Your tasks »
1. Revise the text on salps off Sydney from "The species were" through "waters around Sydney.", swapping "massive" for "huge".
2. Write what comes next in the report on jelly balls off the Australian east coast, picking up after its final sentence.

Excerpt »
Scientists have found a large number of marine "jelly balls" appearing off the Australian east coast that could be part of the planet's mechanism for combating global warming.
The species were found by Mark Baird of the CSIRO, along with researchers from University of NSW (New South Wales), who conducted a marine survey last month that resulted in the discovery of a massive abundance of salps in the waters around Sydney.
According to a report in the Sydney Morning Herald, the jellyfish-like animals are known as salps and their main food is phytoplankton (marine algae), which absorbs the greenhouse gas carbon dioxide in the top level of the ocean, which in turn comes from the atmosphere.
They were up to 10 times what they were when first surveyed 70 years ago.
Different salp species are found around the world and attention is now being paid to what effect they might have on global warming.
They are also of interest because in the Southern Ocean near Antarctica, they are thought to be displacing krill, which is a key food source for many marine animals, including filter-feeding whales such as the southern right and humpback.

Given records »

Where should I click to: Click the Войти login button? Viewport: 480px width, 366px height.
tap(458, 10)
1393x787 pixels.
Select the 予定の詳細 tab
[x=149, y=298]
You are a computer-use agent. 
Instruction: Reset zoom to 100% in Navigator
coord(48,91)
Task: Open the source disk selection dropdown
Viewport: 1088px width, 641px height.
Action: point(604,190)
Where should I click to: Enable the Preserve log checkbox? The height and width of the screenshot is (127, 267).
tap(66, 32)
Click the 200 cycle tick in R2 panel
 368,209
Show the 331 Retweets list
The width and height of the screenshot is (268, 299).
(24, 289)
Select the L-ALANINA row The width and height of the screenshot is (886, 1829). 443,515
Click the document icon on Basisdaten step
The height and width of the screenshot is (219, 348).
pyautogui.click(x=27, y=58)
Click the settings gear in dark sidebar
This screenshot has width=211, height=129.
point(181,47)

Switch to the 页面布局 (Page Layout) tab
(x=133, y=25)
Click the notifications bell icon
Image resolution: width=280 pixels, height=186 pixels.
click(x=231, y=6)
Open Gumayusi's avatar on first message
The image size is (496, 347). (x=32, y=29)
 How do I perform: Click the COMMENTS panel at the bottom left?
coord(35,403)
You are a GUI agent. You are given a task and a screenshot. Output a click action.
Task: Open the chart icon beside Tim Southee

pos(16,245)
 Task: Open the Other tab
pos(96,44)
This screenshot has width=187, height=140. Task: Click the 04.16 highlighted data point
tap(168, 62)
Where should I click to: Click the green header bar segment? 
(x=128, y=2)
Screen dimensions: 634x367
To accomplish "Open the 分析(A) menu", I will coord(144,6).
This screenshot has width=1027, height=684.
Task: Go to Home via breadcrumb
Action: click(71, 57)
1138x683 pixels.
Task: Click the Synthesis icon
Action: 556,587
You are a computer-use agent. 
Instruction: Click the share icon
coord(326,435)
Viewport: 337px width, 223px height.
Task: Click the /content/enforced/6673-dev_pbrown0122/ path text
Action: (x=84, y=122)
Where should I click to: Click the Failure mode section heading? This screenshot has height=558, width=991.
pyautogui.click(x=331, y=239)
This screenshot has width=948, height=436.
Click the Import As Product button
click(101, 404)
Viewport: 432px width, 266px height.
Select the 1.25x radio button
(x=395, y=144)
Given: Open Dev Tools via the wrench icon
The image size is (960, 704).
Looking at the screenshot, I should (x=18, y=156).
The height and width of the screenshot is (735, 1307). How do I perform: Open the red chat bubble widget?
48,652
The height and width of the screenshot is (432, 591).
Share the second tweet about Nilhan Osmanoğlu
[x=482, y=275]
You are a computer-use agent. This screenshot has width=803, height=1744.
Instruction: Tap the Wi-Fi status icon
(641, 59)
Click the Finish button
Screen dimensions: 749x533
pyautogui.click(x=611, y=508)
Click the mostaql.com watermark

Results »
1.
The species were found by Mark Baird of the CSIRO, along with researchers from University of NSW (New South Wales), who conducted a marine survey last month that resulted in the discovery of a huge abundance of salps in the waters around Sydney.

2.
By eating the algae, the salps turn the algae and their carbon dioxide into faeces, which drops to the ocean floor.
They also take carbon to the floor with them when they die after a life cycle as short as only a couple of weeks.
This is thought to be a natural form of carbon sequestration similar to what scientists are trying to do with carbon capture from emission sources such as power stations.
According to Dr Baird, Australian salps, which grow to about half a centimeter, are biologically closer to vertebrates such as humans than to jellyfish because they have the rudiments of a primitive nervous system.
"They are interesting because they are the fastest reproducing multi-celled animal on the planet and can double their numbers several times a day," he said.